Peihan Shu (she/her/hers)
University of Wisconsin-Madison
Madison, WI, USA
Alexander J. Lawrence
University of Wisconsin-Madison
madison, Wisconsin, United States
Yasi Kiani
University of Wisconsin-Madison
madison, Wisconsin, United States
Olivia Knopke-Mooney
University of Wisconsin-Madison
madison, Wisconsin, United States
Evelyn Zadzilka
University of Wisconsin-Madison
Madison, Wisconsin, United States
Carol Groves
University of Wisconsin-Madison
Madison, Wisconsin, United States
Damon L. Smith, n/a
Professor
University of Wisconsin–Madison
Madison, Wisconsin, United States
Aurelie Rakotondrafara
University ofWisconsin-Madison
Madison, WI, USA
The rise of fungicide resistance requires novel strategies for combatting fungal pathogens. Hypovirulent mycoviruses offer a promising potential for developing sustainable bio-fungicides. Using anti-microbial prediction tool and bioassays, we identified the replication-associated protein (REP) of Sclerotinia sclerotiorum hypovirulent-associated DNA virus 1 (SsHADV1) as a natural anti-fungal agent against economically significant fungal plant pathogen: Sclerotinia sclerotiorum.

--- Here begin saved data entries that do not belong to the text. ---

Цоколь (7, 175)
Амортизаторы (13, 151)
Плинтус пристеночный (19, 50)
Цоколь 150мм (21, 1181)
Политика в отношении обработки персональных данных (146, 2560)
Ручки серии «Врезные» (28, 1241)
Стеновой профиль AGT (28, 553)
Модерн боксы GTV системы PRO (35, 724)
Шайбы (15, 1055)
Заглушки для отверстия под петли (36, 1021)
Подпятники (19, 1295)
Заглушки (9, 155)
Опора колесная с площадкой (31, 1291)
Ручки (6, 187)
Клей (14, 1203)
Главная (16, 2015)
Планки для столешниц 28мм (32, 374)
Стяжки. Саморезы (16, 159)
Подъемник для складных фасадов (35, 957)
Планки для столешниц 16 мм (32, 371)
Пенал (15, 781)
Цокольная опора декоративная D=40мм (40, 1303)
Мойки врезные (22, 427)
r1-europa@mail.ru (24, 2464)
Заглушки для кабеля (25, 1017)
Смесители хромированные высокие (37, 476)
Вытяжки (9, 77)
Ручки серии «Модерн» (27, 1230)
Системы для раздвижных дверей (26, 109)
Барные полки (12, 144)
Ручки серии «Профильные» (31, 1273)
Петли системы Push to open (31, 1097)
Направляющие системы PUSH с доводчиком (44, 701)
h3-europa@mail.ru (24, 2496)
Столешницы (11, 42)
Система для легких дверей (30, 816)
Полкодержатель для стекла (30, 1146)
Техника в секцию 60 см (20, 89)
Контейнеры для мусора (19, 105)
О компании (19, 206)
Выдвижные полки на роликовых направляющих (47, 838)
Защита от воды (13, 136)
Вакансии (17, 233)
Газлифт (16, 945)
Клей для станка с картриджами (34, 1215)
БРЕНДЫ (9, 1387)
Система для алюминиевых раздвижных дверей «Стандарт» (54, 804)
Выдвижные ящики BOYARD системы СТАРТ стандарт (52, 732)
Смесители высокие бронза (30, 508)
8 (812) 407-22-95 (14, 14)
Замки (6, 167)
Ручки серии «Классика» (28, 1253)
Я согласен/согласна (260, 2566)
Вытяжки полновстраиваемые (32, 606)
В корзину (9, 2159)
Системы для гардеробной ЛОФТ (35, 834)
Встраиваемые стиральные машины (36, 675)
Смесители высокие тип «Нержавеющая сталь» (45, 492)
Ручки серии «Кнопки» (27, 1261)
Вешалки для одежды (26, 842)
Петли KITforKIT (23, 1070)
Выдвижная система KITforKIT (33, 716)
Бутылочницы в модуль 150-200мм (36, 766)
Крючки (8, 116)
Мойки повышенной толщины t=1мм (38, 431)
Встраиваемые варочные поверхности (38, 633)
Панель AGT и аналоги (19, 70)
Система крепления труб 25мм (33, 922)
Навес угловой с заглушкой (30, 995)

The expression of REP in plants directly restricts fungal growth and reduces oxalic acid production, an essential factor for fungal pathogenicity. Using engineered Bacillus subtilis as an anti-fungal delivery platform, the secretion of REP effectively reduced S. sclerotiorum growth (P< 0.05) and protected sunflower plants from root rot infection caused by white mold. Additionally, applying REP enhances fungal susceptibility to sublethal fungicide concentrations. This method offers an innovative approach to deliver biomolecules as part of a novel control strategy against fungal pathogens, bypassing the need for transgenic plant creation.